Su Yeon Hilbert (Alle Fotos: privat)
Korea und Deutschland eint die Geschichte der Teilung, nicht aber die der Einheit. Vorerst zumindest. „Eine Wiedervereinigung Koreas wäre wünschenswert”, sagt Su Yeon Hilbert, „aber weitaus schwieriger als es die Einheit der Deutschen war, die niemals Krieg gegeneinander geführt haben, weniger lange getrennt und wirtschaftlich weniger weit voneinander entfernt waren als Süd- und Nordkorea es sind.” Vor zwölf Jahren ist sie nach Deutschland gekommen - der Liebe wegen. Seither lebt sie mit ihrem Mann, Oberbürgermeister Dirk Hilbert, und ihrem Sohn in Dresden. Hier lässt sich die Zeit des innerdeutschen Wandels und der Öffnung nicht zuletzt an der Vielzahl der Touristen aus aller Welt ablesen, die alljährlich in die Stadt strömen, um Frauenkirche, Zwinger oder Semperoper zu besuchen.
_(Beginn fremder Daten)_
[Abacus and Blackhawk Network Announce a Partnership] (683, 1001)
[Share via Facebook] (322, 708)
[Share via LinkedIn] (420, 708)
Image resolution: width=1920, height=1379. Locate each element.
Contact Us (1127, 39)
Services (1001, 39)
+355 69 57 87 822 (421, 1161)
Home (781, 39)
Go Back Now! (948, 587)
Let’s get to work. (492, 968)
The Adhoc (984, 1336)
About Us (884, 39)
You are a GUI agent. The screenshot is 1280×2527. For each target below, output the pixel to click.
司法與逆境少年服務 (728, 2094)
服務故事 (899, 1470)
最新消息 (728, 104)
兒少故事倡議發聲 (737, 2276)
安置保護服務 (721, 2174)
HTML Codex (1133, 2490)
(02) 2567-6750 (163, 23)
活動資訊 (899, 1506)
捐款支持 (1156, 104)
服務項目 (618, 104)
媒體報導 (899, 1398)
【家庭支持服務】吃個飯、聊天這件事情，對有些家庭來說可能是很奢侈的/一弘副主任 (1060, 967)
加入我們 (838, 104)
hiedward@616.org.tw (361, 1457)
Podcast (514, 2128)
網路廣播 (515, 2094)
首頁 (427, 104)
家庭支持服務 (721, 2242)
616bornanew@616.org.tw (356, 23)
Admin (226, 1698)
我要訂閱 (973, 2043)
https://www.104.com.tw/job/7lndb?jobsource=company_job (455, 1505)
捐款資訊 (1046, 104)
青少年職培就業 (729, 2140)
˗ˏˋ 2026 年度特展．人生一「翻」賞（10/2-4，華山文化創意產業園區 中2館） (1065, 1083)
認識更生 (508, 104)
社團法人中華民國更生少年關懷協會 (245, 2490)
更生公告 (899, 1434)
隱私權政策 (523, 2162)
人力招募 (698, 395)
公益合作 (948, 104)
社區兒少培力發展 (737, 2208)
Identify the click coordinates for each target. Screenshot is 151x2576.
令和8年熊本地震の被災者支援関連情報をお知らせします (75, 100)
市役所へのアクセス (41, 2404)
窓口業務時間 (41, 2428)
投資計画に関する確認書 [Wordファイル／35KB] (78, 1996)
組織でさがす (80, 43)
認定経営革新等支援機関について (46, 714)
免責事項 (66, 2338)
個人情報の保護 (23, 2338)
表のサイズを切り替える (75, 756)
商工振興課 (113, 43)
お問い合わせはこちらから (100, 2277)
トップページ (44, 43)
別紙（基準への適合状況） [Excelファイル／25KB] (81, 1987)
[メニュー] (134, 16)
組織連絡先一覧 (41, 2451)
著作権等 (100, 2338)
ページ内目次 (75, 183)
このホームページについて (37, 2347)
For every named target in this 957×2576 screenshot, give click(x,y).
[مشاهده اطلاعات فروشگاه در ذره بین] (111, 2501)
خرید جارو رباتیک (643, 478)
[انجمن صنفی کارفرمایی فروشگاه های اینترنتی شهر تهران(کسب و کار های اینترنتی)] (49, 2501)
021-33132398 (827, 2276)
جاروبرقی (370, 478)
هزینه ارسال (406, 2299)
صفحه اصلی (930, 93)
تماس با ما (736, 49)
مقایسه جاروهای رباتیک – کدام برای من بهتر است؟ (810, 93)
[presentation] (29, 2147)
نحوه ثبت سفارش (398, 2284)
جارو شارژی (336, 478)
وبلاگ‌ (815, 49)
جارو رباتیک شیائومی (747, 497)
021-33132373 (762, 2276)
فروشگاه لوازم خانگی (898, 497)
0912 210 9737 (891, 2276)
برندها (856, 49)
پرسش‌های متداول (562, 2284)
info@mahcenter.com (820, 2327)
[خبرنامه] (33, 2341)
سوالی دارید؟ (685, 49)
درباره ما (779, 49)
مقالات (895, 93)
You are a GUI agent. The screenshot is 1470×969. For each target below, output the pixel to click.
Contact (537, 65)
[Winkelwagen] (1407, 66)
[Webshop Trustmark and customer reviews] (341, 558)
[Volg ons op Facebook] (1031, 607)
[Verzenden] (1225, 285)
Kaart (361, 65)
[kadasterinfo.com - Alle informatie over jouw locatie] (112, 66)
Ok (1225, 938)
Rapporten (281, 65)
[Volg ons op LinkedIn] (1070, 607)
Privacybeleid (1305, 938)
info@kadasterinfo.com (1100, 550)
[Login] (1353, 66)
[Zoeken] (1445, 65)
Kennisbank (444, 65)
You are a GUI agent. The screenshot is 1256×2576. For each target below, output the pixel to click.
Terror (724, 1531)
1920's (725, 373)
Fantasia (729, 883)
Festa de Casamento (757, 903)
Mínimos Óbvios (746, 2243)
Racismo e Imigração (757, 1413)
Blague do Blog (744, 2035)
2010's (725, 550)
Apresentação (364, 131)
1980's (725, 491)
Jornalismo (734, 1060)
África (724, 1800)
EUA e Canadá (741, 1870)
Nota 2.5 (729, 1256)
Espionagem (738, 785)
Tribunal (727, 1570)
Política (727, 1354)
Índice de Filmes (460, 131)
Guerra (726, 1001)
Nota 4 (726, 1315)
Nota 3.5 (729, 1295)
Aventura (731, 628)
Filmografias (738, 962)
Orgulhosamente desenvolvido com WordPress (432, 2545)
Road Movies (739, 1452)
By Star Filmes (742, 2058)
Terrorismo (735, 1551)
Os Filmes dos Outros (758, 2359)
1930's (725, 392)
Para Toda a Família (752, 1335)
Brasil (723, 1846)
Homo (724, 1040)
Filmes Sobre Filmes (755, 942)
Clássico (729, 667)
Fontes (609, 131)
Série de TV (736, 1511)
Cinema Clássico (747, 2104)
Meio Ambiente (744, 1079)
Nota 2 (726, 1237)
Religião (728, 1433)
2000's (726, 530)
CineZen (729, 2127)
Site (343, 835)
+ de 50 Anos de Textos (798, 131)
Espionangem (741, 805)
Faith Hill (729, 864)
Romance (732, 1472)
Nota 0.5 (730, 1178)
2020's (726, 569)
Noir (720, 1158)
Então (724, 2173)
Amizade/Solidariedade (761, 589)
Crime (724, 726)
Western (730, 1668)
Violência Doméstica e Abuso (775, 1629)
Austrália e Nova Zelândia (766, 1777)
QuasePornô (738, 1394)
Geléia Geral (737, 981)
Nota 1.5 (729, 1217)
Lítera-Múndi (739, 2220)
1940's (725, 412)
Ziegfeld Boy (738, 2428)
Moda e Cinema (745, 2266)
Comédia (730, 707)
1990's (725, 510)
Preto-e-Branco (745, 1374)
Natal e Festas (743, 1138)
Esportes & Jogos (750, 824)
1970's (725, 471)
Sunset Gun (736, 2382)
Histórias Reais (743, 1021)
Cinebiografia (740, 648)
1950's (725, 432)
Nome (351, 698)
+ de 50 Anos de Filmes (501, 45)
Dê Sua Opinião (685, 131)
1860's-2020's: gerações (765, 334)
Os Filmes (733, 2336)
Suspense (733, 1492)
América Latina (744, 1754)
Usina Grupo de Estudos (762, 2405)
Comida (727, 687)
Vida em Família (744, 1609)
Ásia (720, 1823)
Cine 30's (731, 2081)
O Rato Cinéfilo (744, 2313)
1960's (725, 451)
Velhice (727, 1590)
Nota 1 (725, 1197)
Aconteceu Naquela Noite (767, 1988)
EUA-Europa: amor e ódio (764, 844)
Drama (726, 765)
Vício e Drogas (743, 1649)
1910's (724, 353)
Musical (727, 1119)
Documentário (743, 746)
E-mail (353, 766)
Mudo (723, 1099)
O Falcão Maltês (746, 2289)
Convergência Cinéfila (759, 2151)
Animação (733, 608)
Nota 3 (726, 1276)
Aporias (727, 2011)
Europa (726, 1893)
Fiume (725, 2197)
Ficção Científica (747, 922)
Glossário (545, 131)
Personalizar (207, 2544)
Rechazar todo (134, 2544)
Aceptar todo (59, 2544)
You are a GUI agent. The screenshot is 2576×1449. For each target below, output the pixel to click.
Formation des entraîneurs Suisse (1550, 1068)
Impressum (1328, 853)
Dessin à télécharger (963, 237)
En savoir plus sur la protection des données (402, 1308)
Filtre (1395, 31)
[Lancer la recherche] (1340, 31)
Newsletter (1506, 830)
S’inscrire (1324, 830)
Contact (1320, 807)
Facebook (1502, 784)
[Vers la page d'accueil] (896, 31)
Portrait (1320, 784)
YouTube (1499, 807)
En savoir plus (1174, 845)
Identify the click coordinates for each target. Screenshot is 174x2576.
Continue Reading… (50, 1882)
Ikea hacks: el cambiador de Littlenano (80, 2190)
Ob Kuchen- oder Kaffeezeit, FKK oder Bademode, Jugendweihe oder religiöses Bekenntnis - was Su Yeon Hilbert als „Kleinigkeiten” einer unterschiedlichen Entwicklung zwischen einstmals Ost- und Westdeutschland bezeichnet, nennt sie mit Blick auf Korea das „größte Hindernis”: die Ausprägung einer jeweils eigenen Kultur im Laufe dieser langen Zeit der Teilung. „Einer innerkoreanischen Wiedervereinigung muss eine kulturelle Annäherung vorausgehen, sonst wird diese Aufgabe nicht zu bewältigen sein”, ist sie überzeugt und bezeichnet diese Herausforderung neben der wirtschaftlichen als „schwierigsten Teil”. Selbst die Sprachentwicklung sei in beiden Teilen Koreas so unterschiedlich verlaufen, dass ein Austausch zunehmend schwieriger werde. Im Vergleich mit der Ausprägung unterschiedlicher Dialekte in Deutschland sei die Verständigung zwischen Sachsen und Bayern geradezu ein Kinderspiel.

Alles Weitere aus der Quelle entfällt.